Your objective -> Would you repeat the entries beneath, with nothing changed?

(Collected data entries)
###

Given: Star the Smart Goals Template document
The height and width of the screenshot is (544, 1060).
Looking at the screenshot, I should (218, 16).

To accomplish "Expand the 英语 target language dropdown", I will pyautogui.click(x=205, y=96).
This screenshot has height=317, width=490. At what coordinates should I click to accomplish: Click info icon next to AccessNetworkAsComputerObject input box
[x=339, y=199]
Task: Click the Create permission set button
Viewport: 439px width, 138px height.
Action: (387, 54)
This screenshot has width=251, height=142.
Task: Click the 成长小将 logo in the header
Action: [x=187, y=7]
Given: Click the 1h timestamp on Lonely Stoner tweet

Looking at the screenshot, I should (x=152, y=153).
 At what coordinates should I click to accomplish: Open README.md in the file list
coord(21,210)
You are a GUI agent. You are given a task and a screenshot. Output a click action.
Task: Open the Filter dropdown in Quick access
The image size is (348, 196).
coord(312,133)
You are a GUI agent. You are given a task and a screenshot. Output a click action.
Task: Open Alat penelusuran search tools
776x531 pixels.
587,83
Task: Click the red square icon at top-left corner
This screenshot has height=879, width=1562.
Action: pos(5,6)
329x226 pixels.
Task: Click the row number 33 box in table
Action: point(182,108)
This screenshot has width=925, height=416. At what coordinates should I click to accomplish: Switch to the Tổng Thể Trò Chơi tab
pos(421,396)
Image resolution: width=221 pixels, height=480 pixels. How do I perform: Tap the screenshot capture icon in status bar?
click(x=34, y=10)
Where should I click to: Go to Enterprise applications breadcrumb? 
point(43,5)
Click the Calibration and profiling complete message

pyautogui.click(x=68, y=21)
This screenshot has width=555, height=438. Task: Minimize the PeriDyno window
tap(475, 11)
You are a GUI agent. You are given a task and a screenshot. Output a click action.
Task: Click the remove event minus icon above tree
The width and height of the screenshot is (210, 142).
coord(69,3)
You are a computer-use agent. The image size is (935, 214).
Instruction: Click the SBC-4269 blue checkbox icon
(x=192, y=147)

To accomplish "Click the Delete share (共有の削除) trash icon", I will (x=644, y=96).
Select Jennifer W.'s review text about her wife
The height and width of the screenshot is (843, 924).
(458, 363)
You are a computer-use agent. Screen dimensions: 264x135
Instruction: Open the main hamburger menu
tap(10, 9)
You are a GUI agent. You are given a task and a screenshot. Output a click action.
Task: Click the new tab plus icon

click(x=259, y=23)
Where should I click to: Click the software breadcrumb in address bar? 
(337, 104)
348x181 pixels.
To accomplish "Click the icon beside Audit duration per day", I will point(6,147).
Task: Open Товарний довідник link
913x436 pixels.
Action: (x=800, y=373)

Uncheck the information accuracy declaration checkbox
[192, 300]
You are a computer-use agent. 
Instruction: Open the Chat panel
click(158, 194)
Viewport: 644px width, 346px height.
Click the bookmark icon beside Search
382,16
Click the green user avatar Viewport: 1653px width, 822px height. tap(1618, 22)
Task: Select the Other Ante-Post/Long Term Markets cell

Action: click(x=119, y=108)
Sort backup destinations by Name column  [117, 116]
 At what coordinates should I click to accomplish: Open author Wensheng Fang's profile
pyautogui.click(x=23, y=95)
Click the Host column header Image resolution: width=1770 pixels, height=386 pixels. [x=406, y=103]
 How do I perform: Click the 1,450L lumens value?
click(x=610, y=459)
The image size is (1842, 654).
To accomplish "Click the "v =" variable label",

###

Solution below ->
Given: Star the Smart Goals Template document
The height and width of the screenshot is (544, 1060).
Looking at the screenshot, I should (218, 16).

To accomplish "Expand the 英语 target language dropdown", I will pyautogui.click(x=205, y=96).
This screenshot has height=317, width=490. At what coordinates should I click to accomplish: Click info icon next to AccessNetworkAsComputerObject input box
[x=339, y=199]
Task: Click the Create permission set button
Viewport: 439px width, 138px height.
Action: (387, 54)
This screenshot has width=251, height=142.
Task: Click the 成长小将 logo in the header
Action: [x=187, y=7]
Given: Click the 1h timestamp on Lonely Stoner tweet

Looking at the screenshot, I should (x=152, y=153).
 At what coordinates should I click to accomplish: Open README.md in the file list
coord(21,210)
You are a GUI agent. You are given a task and a screenshot. Output a click action.
Task: Open the Filter dropdown in Quick access
The image size is (348, 196).
coord(312,133)
You are a GUI agent. You are given a task and a screenshot. Output a click action.
Task: Open Alat penelusuran search tools
776x531 pixels.
587,83
Task: Click the red square icon at top-left corner
This screenshot has height=879, width=1562.
Action: pos(5,6)
329x226 pixels.
Task: Click the row number 33 box in table
Action: point(182,108)
This screenshot has width=925, height=416. At what coordinates should I click to accomplish: Switch to the Tổng Thể Trò Chơi tab
pos(421,396)
Image resolution: width=221 pixels, height=480 pixels. How do I perform: Tap the screenshot capture icon in status bar?
click(x=34, y=10)
Where should I click to: Go to Enterprise applications breadcrumb? 
point(43,5)
Click the Calibration and profiling complete message

pyautogui.click(x=68, y=21)
This screenshot has width=555, height=438. Task: Minimize the PeriDyno window
tap(475, 11)
You are a GUI agent. You are given a task and a screenshot. Output a click action.
Task: Click the remove event minus icon above tree
The width and height of the screenshot is (210, 142).
coord(69,3)
You are a computer-use agent. The image size is (935, 214).
Instruction: Click the SBC-4269 blue checkbox icon
(x=192, y=147)

To accomplish "Click the Delete share (共有の削除) trash icon", I will (x=644, y=96).
Select Jennifer W.'s review text about her wife
The height and width of the screenshot is (843, 924).
(458, 363)
You are a computer-use agent. Screen dimensions: 264x135
Instruction: Open the main hamburger menu
tap(10, 9)
You are a GUI agent. You are given a task and a screenshot. Output a click action.
Task: Click the new tab plus icon

click(x=259, y=23)
Where should I click to: Click the software breadcrumb in address bar? 
(337, 104)
348x181 pixels.
To accomplish "Click the icon beside Audit duration per day", I will point(6,147).
Task: Open Товарний довідник link
913x436 pixels.
Action: (x=800, y=373)

Uncheck the information accuracy declaration checkbox
[192, 300]
You are a computer-use agent. 
Instruction: Open the Chat panel
click(158, 194)
Viewport: 644px width, 346px height.
Click the bookmark icon beside Search
382,16
Click the green user avatar Viewport: 1653px width, 822px height. tap(1618, 22)
Task: Select the Other Ante-Post/Long Term Markets cell

Action: click(x=119, y=108)
Sort backup destinations by Name column  [117, 116]
 At what coordinates should I click to accomplish: Open author Wensheng Fang's profile
pyautogui.click(x=23, y=95)
Click the Host column header Image resolution: width=1770 pixels, height=386 pixels. [x=406, y=103]
 How do I perform: Click the 1,450L lumens value?
click(x=610, y=459)
The image size is (1842, 654).
To accomplish "Click the "v =" variable label",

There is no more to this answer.